I will adapt the blog content accordingly.

Cocquerel
Active Contributor

I was using langchain_community.vectorstores.hanavector with openAI embeding text-embedding-ada-002 to add documents into HANA.
I would like to continue using langchain_community.vectorstores.hanavector but using the HANA native embedding function VECTOR_EMBEDDING
Is it possible ?

mkemeter
Product and Topic Expert
Product and Topic Expert

@Cocquerel : The LangChain project changed its integration model to optimize their internal review process. Due to this, we are about to deprecate our current community integration with LangChain and replace it by an external package on PyPi. Going forward, we will only maintain this external package.
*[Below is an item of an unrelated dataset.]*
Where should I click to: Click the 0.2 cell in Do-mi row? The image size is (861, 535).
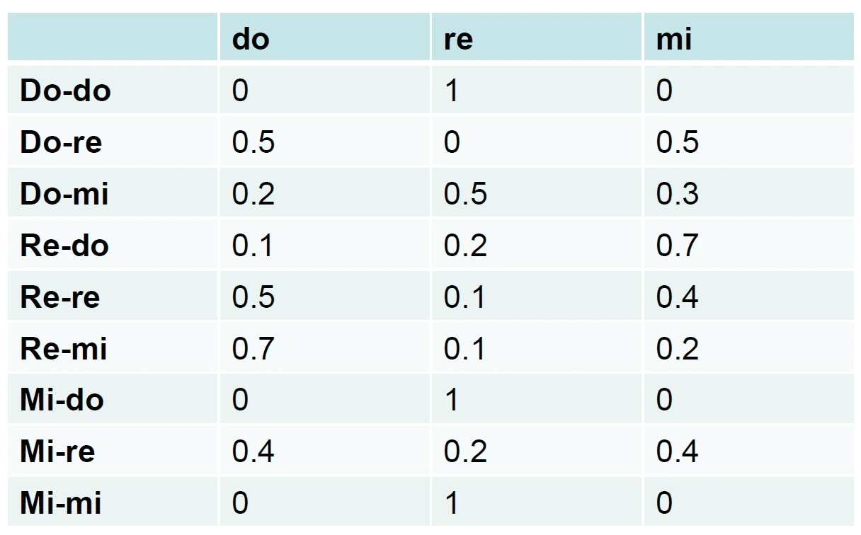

Good news is that this package is already available and it supports HANA native embeddings out of the box 😊. The package itself can be found here. And there is also a PR with a changed documentation (incl. example for native embedding) on its way to the LangChain documentation.

Cocquerel
Active Contributor

@mkemeter That's very good news that this new package now supports HANA native embedding. I will migrate my pipeline to use this new one. Thanks having shared the information. Is there any plan for this new package to also include document chunck based on the HANA native _SYS_AFL.PAL_TEXTSPLIT procedure ?

Cocquerel
Active Contributor
0 Kudos

@mkemeter 
Instead of using a stand-alone HANA Cloud instance, would it be possible to use the SAP generative Hub grounding service instead ? I mean that add_documents function of langchain-hana library would use the grounding API /vector/collections/{collectionId}/documents in the background.

mkemeter
Product and Topic Expert
Product and Topic Expert

Right now, the plug-in support HANA Cloud standalone as a vector database. There are no plans yet - that I am aware of - to include Generative AI Hub.